The other major concern I had was that it seemed many leftists were effectively punishing Coates for something he could not control. Even if it’s true that a large swath of white liberals are seduced by Coates because they see his writing as offering them redemption without work, I don’t think it’s his fault that this set has tried to turn him into the all-knowing sage whom everyone should turn to.
It’s crucial to remember that canonizing is always a power play. When people say that a specific creator or work is to be considered special and exemplary, that person is making a claim to be an arbiter of our attention. And, look, it shouldn’t be surprising who feels entitled to engage in that enterprise of agenda-setting. In 2013, Jordan Michael Smith, a white generalist writer with no particular expertise in race relations, wrote in the Observer when profiling Coates: “Mr. Coates is the single best writer on the subject of race in the United States.”
I find that pretty remarkable for a lot of reasons, but I’ll put it this way: I could never fathom writing this sentence: “X person is the single best writer on the subject of gender in the United States.” Coates apparently felt similarly. He later wrote that the profile made him “retch.” And I suspect the many such profiles that came after made him feel uncomfortable as well.
Despite Coates’ disinterest in being treated this way, it became a kind of liability for him.
In his book, We Were Eight Years in Power, Coates grappled with criticism that fixated on his huge fawning white audience:
A question — from other black writers and readers and a voice inside me now began to hover over my work — Why do white people like what I write? The question would eventually overshadow the work, or maybe it would just feel like it did. Either way, there was a lesson in this: God might not save me, but neither would defiance. How do you defy a power that insists on claiming you?
I don’t have any special insight into why Coates left The Atlantic and Twitter, but from what I’ve read in a handful of interviews it seems that these questions and the culture wars surrounding them played a significant role in his departure. “When I used to write, it was like I felt like I had more freedom to write as I felt. I didn’t think I was representing anything more than my own feelings and thoughts,” he told the Washington Post around the time that the left The Atlantic.
I admire Coates’ impulse to retreat from the curse of being treated as a symbol and a signaling mechanism instead of a writer.
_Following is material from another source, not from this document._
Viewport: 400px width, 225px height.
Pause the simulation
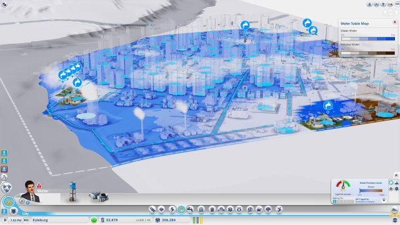coord(5,220)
Many journalists would kill to wield the kind of power that he garnered during his decade at The Atlantic, and would knowingly take advantage of mass adulation, even if they knew it was problematic. But he’s stepped away from it, at least for now, because it was interfering with his abilities and focus as an intellectual. He put the craft first.
I’ve spent a lot of time writing in the past tense during this essay (probably a bit inconsistently), but of course Coates is still working on a ton of major works that will likely continue to shape American life, and he may return to a conventional journalistic position at any point in the future. I hope that the change of pace is useful for him, and helps him stay centered and productive, although I have to say if he makes a return I’m not optimistic that the reception to him will be much different. There’s something about people wanting heroes that I’m not sure I’ll ever quite understand. In the meantime, it would be nice to see the huge array of talented people of color who write about race and politics in country get more attention as they debate our past and our future.